# [AIM OF THE TASK]
Could you update the items from the line with "Click the word" to the line with "Action: [262, 49]" by swapping "screenshot" for "image", leaving everything else unchanged and the pictures out?

# [GIVEN DATA]
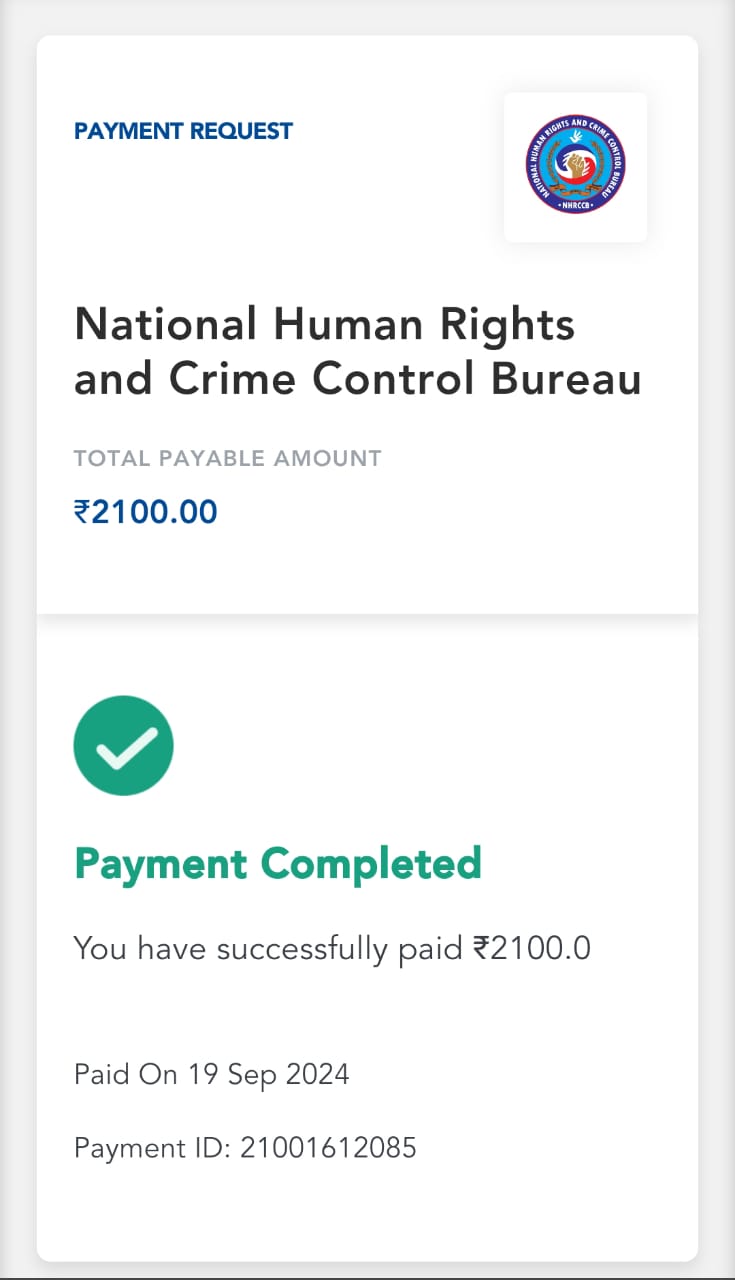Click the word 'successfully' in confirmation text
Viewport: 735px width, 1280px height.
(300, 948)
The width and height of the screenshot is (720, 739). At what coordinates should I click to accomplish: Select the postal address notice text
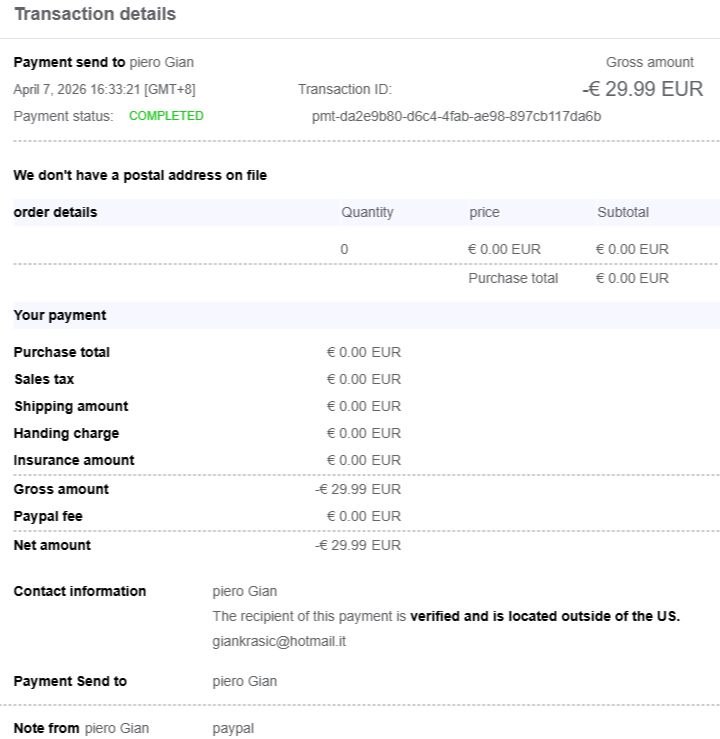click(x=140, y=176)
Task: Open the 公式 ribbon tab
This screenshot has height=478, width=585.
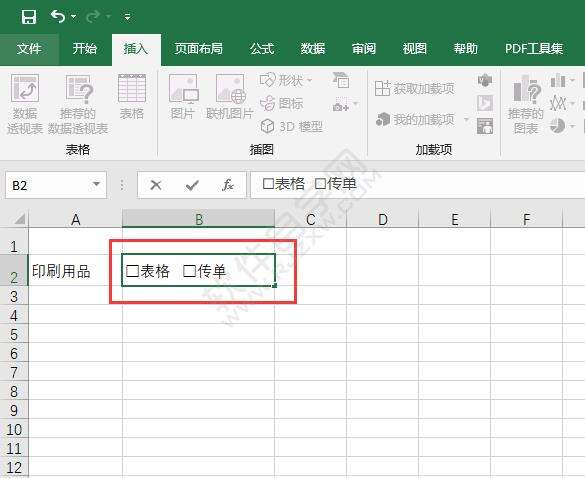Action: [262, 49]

==

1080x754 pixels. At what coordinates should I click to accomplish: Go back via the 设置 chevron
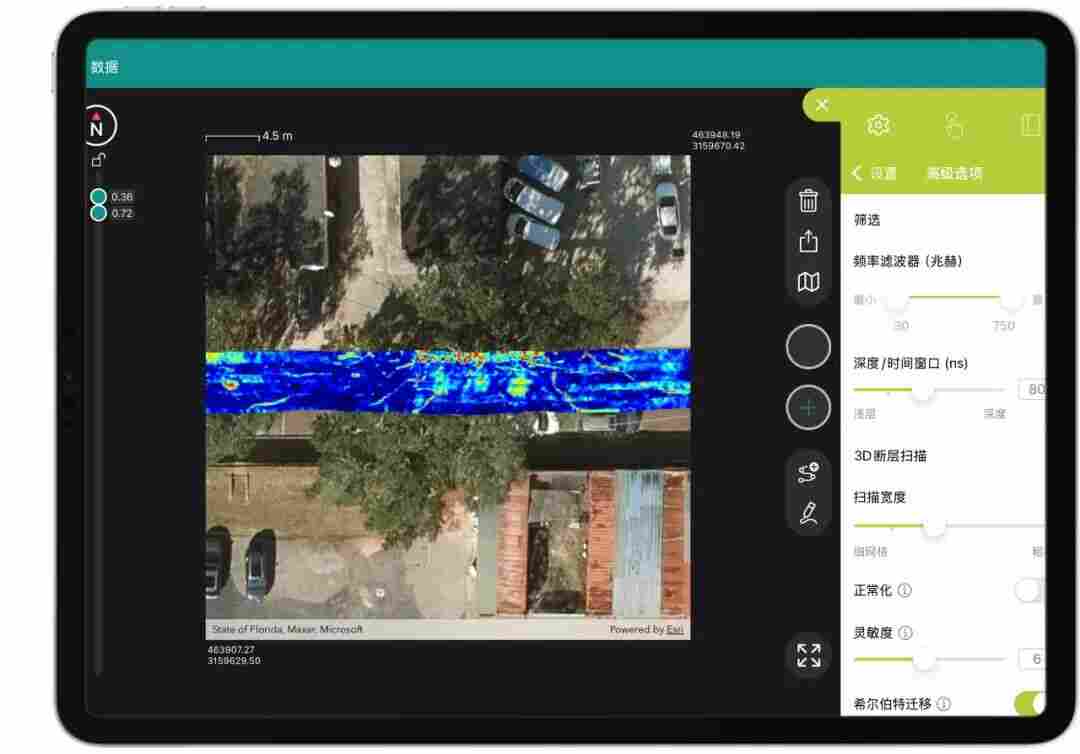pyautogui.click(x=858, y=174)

# [THE RESULT]
Click the word 'successfully' in confirmation text
Viewport: 735px width, 1280px height.
(300, 948)
The width and height of the image is (720, 739). At what coordinates should I click to accomplish: Select the postal address notice text
click(x=140, y=176)
Task: Open the 公式 ribbon tab
This image has height=478, width=585.
Action: [262, 49]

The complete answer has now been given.